Instructions for the task: Your answer must consist of every line from the data below that includes the word "agent".

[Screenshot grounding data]
************
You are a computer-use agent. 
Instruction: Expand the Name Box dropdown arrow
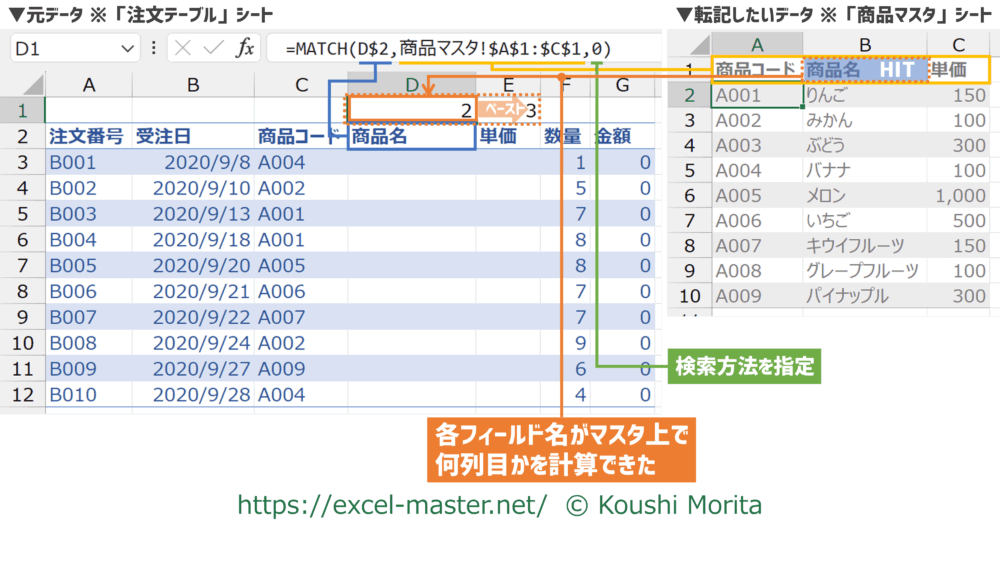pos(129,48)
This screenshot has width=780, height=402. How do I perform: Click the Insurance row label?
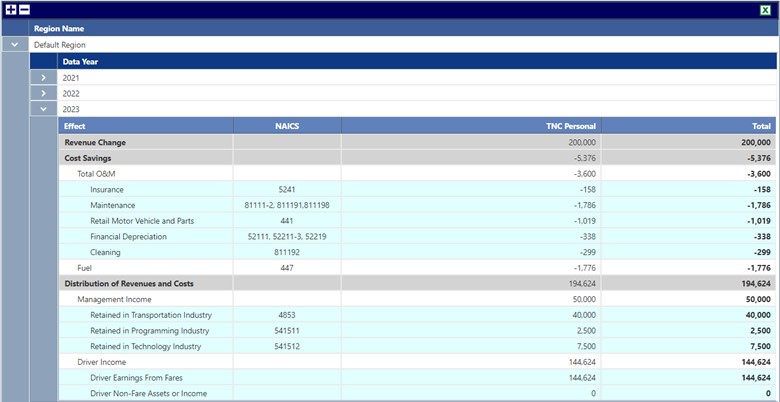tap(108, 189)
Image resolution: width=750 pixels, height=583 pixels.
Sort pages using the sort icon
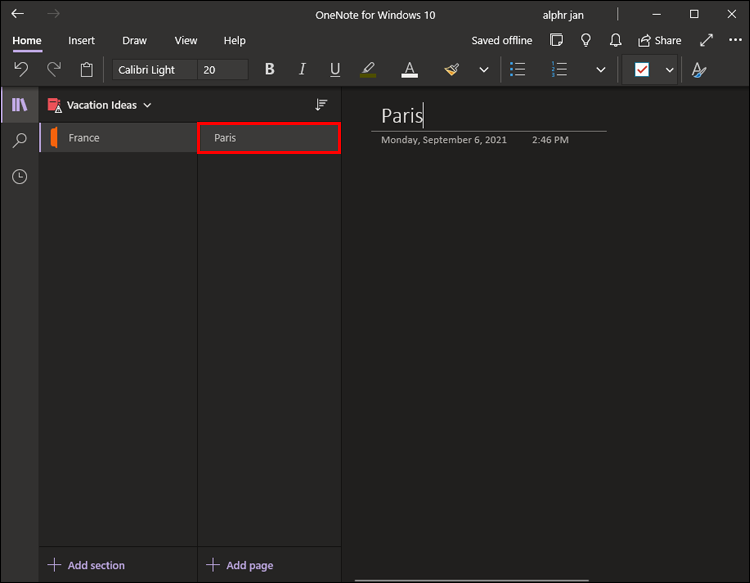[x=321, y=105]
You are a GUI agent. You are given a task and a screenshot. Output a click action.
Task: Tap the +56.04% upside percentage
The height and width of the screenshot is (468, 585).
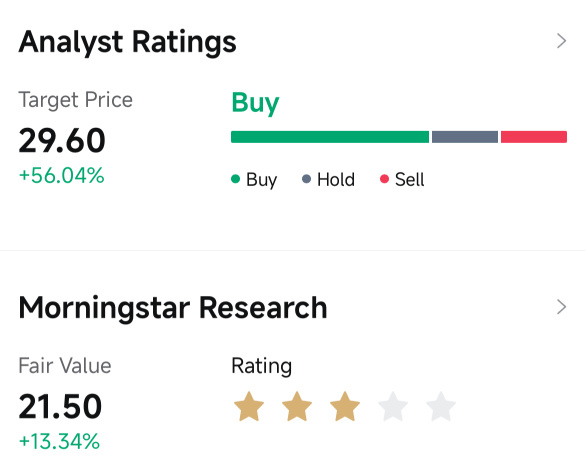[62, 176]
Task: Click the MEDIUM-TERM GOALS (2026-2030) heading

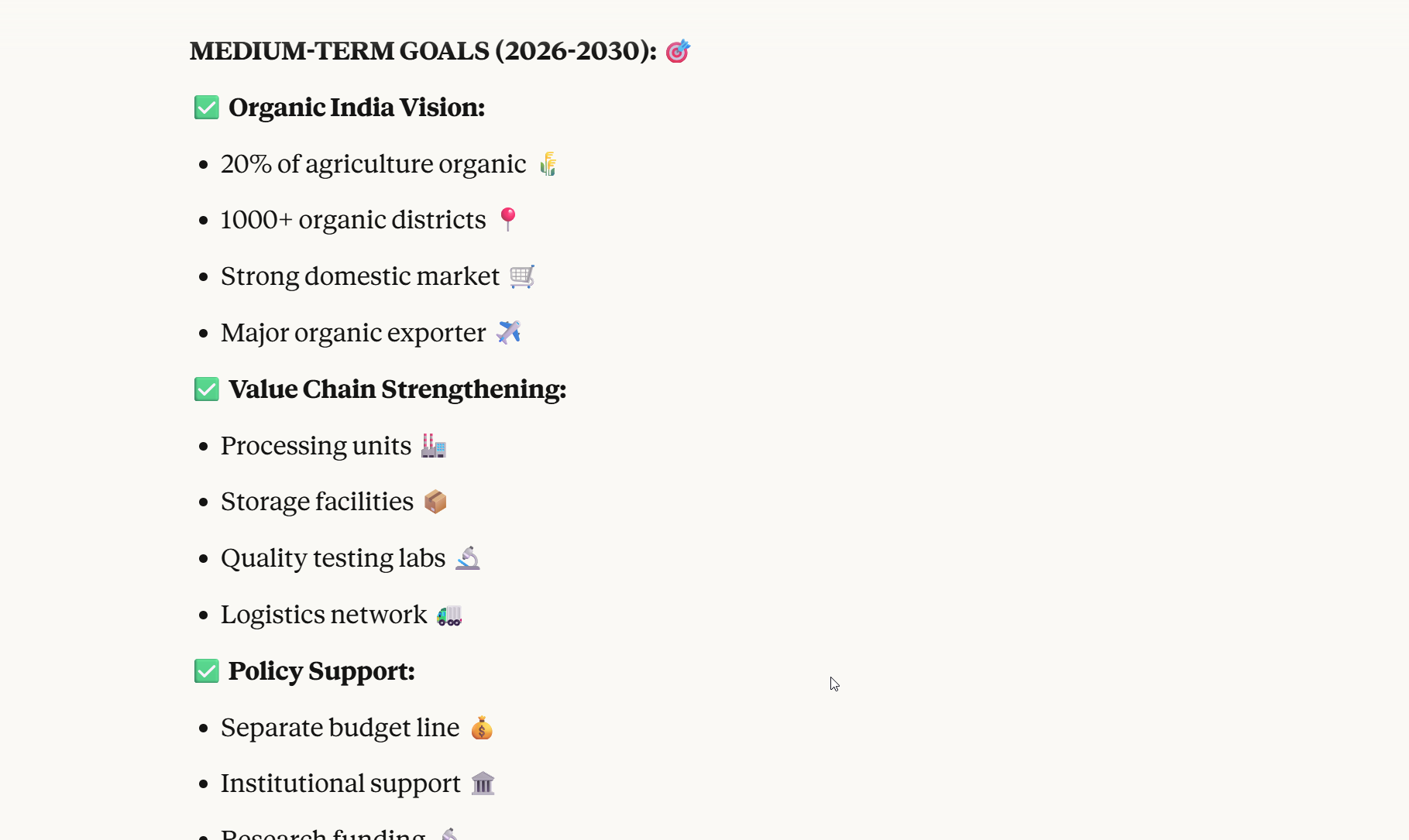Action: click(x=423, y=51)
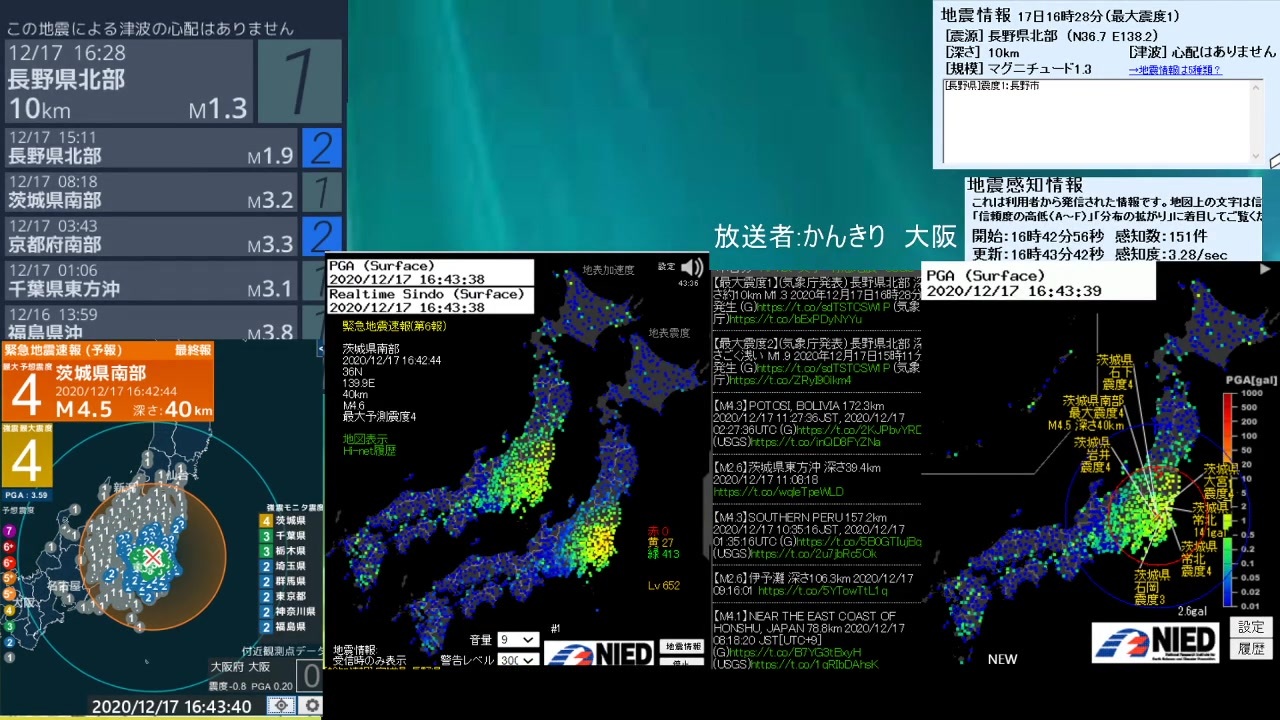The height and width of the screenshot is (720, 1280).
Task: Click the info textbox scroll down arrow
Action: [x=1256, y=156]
************
Written solution:
You are a computer-use agent. 
You are a GUI agent. You are given a task and a screenshot. Output a click action.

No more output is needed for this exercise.